Performance of vector processors

the time to complete a vector operation depends on

vector start up time
initiation rate

Vector start up time is the pipeline latency. It depends on the depth of the pipeline of that functional unit. Initiation rate is the time per result once a vector operation is running, usually one result per clock for a fully pipeline functional unit. The time to complete a vector operation on vector of length n is

start up time + n * initiation rate

Example Start up time for a vector multiply is 10 clocks. Initiation rate is one per clock. What is the number of clock per result for a 64 element vector ?

clock per result = total time / vector length
= (start up time + 64 * initiation rate ) / 64
= 1.16 clock per result

What determine the start up time and initiation rate?
Let consider register to register operation (therefore ignore memory latency)
start up time = depth of FU pipe, or the time to get the first result
initiation rate = rate tha a FU can accept operands, for fully pipe, one per clock.
Pipeline depth is determined by type of operation and clock cycle time.

Example Cray -1 has the following vector unit characteristic :

start up time
FP add 6
FP mul 7
FP div 20
FP load 12
stall 4 clocks on RAW

Sustained rate is the time per element for a set of vector operations.
Example what is the sustained rate for the following sequence of instruction. Assume a vector of length 64 ?
vmul v1 v2 v3
vadd v4 v5 v6

We can chart the time line :

start at complete at

vmul 0 7+64 = 71

vadd 1 1+6+64 = 71

Because of independent vector operations, both instruction run concurrenty most of the time. Sustained rate is one element per clock, this sequence executes 128 FLOPS in 71 clocks
= 1.8 FLOPS per clock.

History

The first vector machines were the CDC STAR-100 and TI ACS, both announced in 1972. Both were memory-memory vector machines. Cray who worked on CDC 6600 and the 7600, founded Cray Research and introduced the CRAY-1 in 1976. The CRAY-1 used a vector-register architecture to significantly lower start-up overhead. Most importantly, the CRAY-1 was also the fastest scalar machine in the world at that time.
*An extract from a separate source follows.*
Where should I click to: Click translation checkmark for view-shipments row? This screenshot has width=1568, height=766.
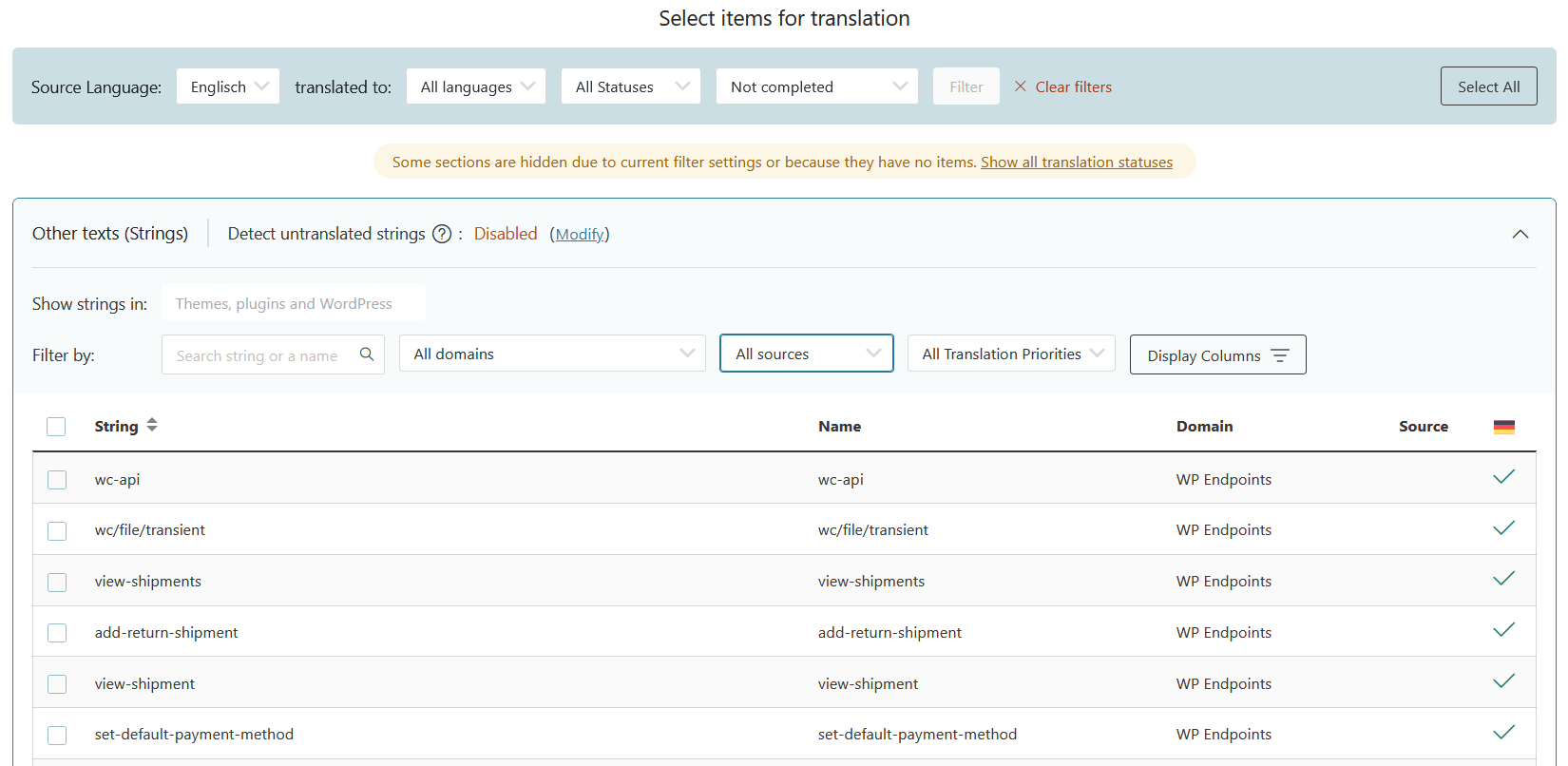pos(1503,579)
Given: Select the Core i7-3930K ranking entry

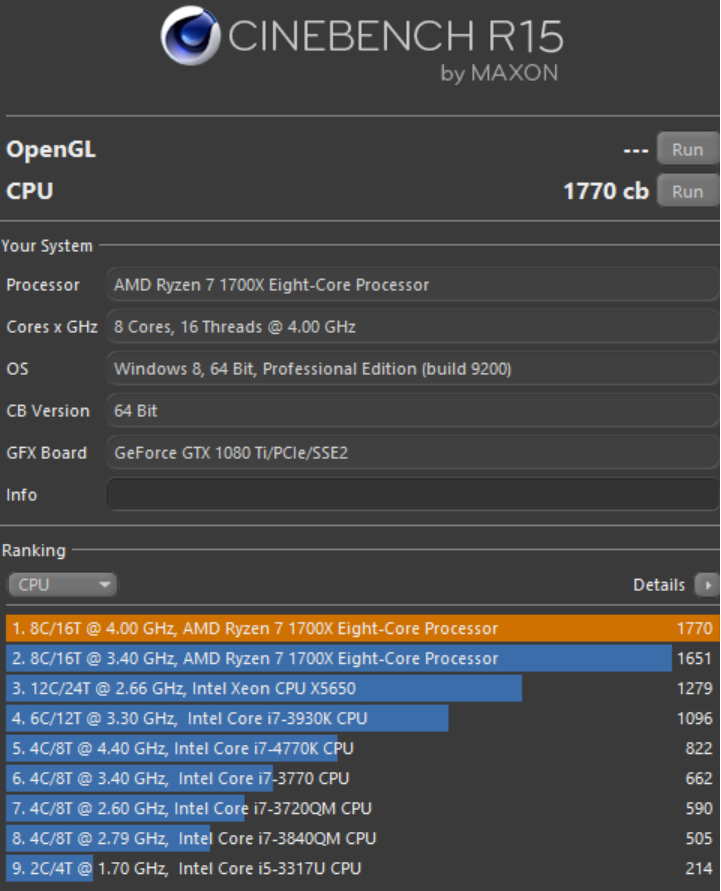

In 1981, CDC started shipping the CYBER-205. The 205 had the same basic architecture as the STAR, but offered improved performance all around as well as expandability of the vector unit with up to four vector pipelines, each with multiple functional units and a wide load/store pipe that provided multiple words per clock. The peak performance of the CYBER-205 greatly exceeded the performance of the CRAY-1. However, on real programs, the performance difference was much smaller.

In 1983, Cray shipped the first CRAY X-MP. With an improved clock rate (9.5 ns versus 12.5 ns on the CRAY-1), better chaining support, and multiple memory pipelines. The CRAY-2, a completely new design configurable with up to four processors, was introduced later. It has a much faster clock than the X-MP, but also much deeper pipelines. In general, it is only faster than the CRAY X-MP on problems that require its very large main memory.

In 1983, the Japanese computer vendors entered the supercomputer market place, starting with Fujitsu VP100 and VP200 and later expanding to include the Hitachi S810, and the NEC SX/2. These machines have proved to be close to the CRAY X-MP in performance. In general, these three machines have much higher peak performance than the CRAY X-MP, though because of large start-up overhead, the typical performance is often lower than the CRAY X-MP.

In 1988, Cray Research introduced the CRAY Y-MP, a bigger and faster version of the CRAY X-MP. The Y-MP allows up to 8 processors and lowers the cycle time to 6 ns.

(from Hennessy & Patterson, "Computer architecture: a quantitative approach", Morgan Kaufmann Pub. Inc., 1990, pp.393-395.)